■ EXTRAIT DU DOCUMENT:
__________________________________________________
C'est une belle chose que de découvrir, dans le lointain du Léon, la haute flèche du Folgoët. par quelque temps qu'il fasse et de quelque côté qu'on vienne : de l'Aberwrac'h, de Plabennec ou de Lanhouarneau.

 

Montant de quelque creux d'aber ou d'un fond de prairies mouillées, disputées au marais, on la voit soudainement se dresser à des lieues.

Il n'est guère d'édifice religieux en Bretagne, en dehors, croyons-nous, du Creïsker de Saint-Pol et de la prodigieuse église de Commana, perchée, en pleines nuées, sur sa colline en avant-garde des monts, qui commande à une aussi vaste étendue de terre et de ciel.

 

Point de maisons auxquelles se raccroche le regard, ni de bois, ni de hauts arbres élevant leur faîte au-dessus de la commune ramure des chênes nains qui peuplent les talus.

Rien ne reste de ce qui fut jadis la profonde forêt lesnevienne, et une demi-lieue sépare la collégiale de l'ancienne capitale de l'archidiaconé.
__________________________________________________
■ ENREGISTREMENTS CONSERVÉS:
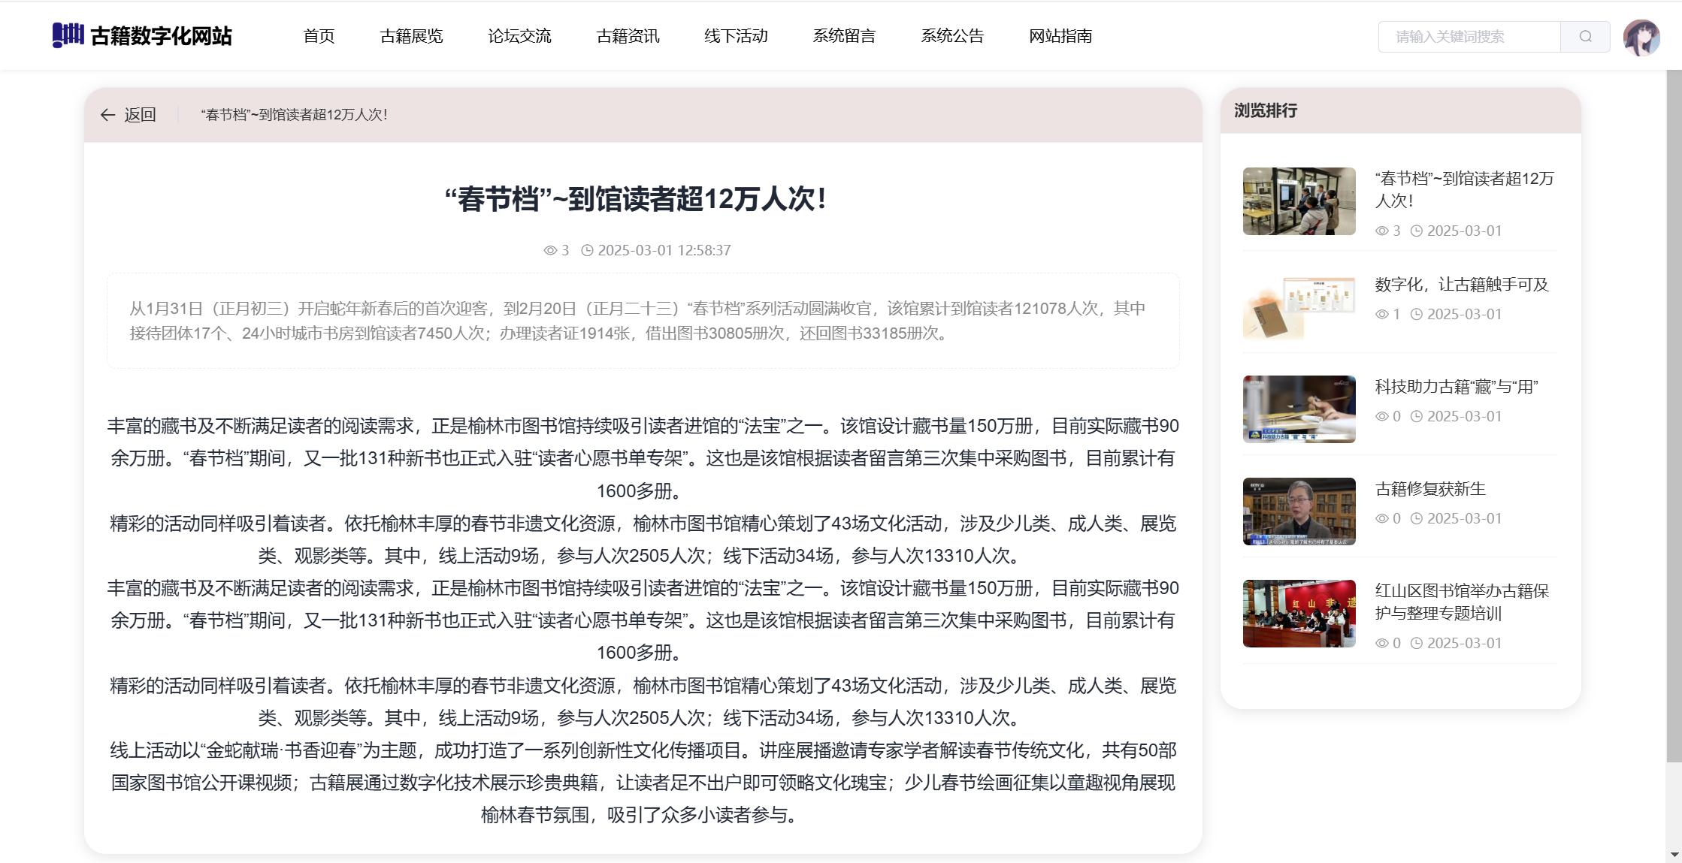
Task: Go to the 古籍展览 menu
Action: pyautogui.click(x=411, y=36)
__________________________________________________
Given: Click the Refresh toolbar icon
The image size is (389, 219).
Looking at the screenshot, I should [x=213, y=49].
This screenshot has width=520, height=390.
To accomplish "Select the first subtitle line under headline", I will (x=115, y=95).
__________________________________________________
■ TÂCHE DEMANDÉE 1:
Présentez sous forme de liste JSON de chaînes, à raison d'une chaîne par ligne et sans les lignes vides, uniquement les lignes des enregistrements commençant à celle qui contient "This screenshot has width=520, height=390." et se terminant à celle qui contient "will (x=115, y=95).".
■ TÂCHE DEMANDÉE 2:
Prolongez le texte consacré à la flèche du Folgoët à partir de l'endroit où il s'interrompt.

■ RÉSULTAT ATTENDU 1:
[
  "This screenshot has width=520, height=390.",
  "To accomplish \"Select the first subtitle line under headline\", I will (x=115, y=95)."
]

■ RÉSULTAT ATTENDU 2:
Les maisonnettes au toit bas :

Boutiques d'objets pieux, auberges de pèlerins, s'écrasent elles-mêmes, dans un geste d'humilité, au tour du tertre où se pressent les grandes foules du pardon, pour qu'éclate mieux la splendeur de Notre-Dame.

 

En vigie sur le plateau nu, le clocher du Folgoët s'impose irrésistiblement à la vue, exerçant sur les trois lieues carrées de terre que sa silhouette domine, une manière de royauté.

En dépit de son prosaïsme et de sa monotonie, il y a dans ce pays dépouillé, nu comme une table d'offrande, qui l'environne, de la grandeur et de la majesté.

On s'explique le prestige que le Folgoët avait jadis aux yeux des pèlerins qui, à son approche, voyant son vaisseau de granit grandir sur le ciel ennuagé du pardon de septembre, se sentaient vraiment en terre de sainteté.

 

Il faut, pour imaginer l'euphorie mystique qui les éblouissait, faire à pied cette même route qu'ils parcouraient, murmurant déjà leurs oraisons, montant du Drennec ou de Ploudaniel.

Elle va, d'un trait, épousant les ondulations presque insensibles des terres, s'amincissant comme un chemin de gloire, bordé d'or, entre les talus fleuris d'ajoncs.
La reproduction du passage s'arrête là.